I met many women today at an emergency health camp. Pregnant women in particular faced great difficulty getting medical help. Access to a health facility is both expensive and complicated at the best of times as there are few facilities in the flood-affected areas, but with many roads now closed off, people must travel even farther to reach medical services.

Of the women I met today, Anisa, the young mother of an 18-month old son, stood out. She has polio and can only walk with the help of crutches. Married at 14 to Amjad, a bedridden tuberculosis patient, Anisa is sole caretaker and breadwinner for her family. She works in the fields and does occasional handiwork but only makes an average of $35 (£22) a month – not enough to provide a good life for her child. When the floods hit their home, neighbours had to carry her to safety in a charpoy as there was no way she could wade through the waist-high waters.

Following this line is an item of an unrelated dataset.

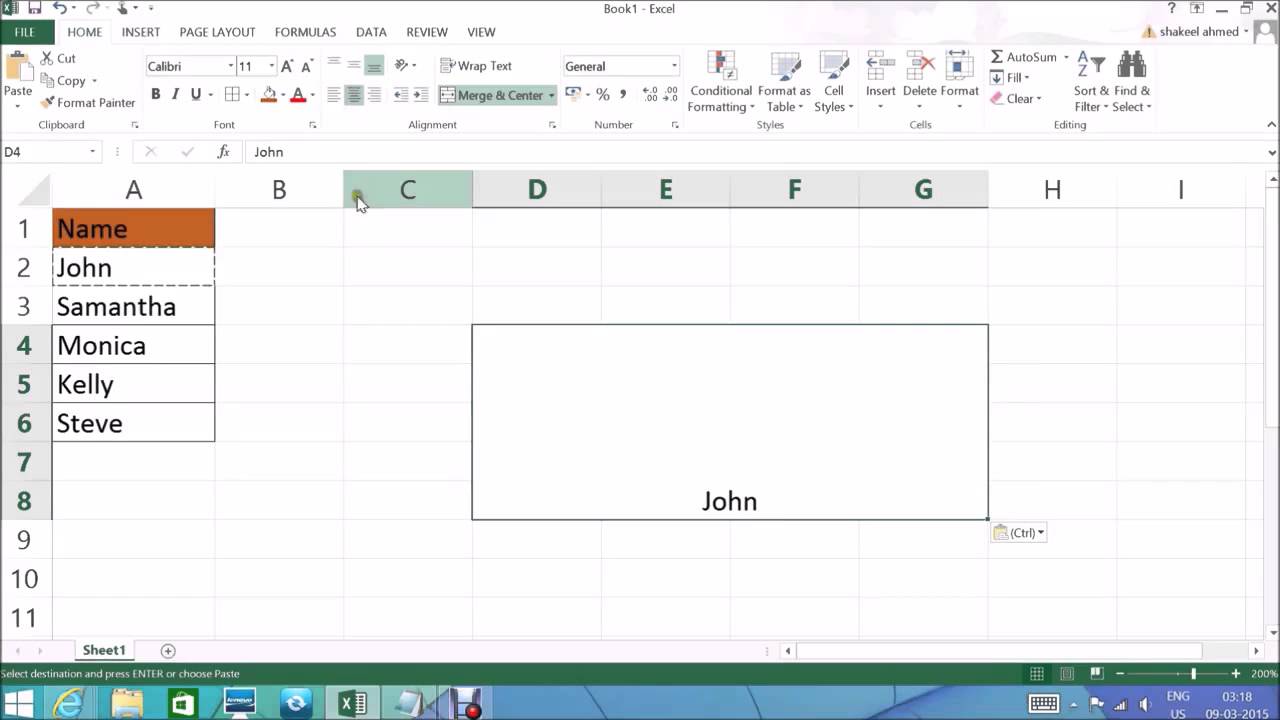
Task: Select the Sheet1 worksheet tab
Action: pyautogui.click(x=104, y=651)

Anisa is an inspiration for me. She represents all the hard-working women of Pakistan who will do anything for their families, even when faced with enormous obstacles. She has survived a series of devastating floods over the past few years and continues to do everything she can to provide for her husband and son while battling a disease that only exists now, in three countries in the world. If Anisa can muster the strength and courage to work hard despite all her difficulties, I think we all can.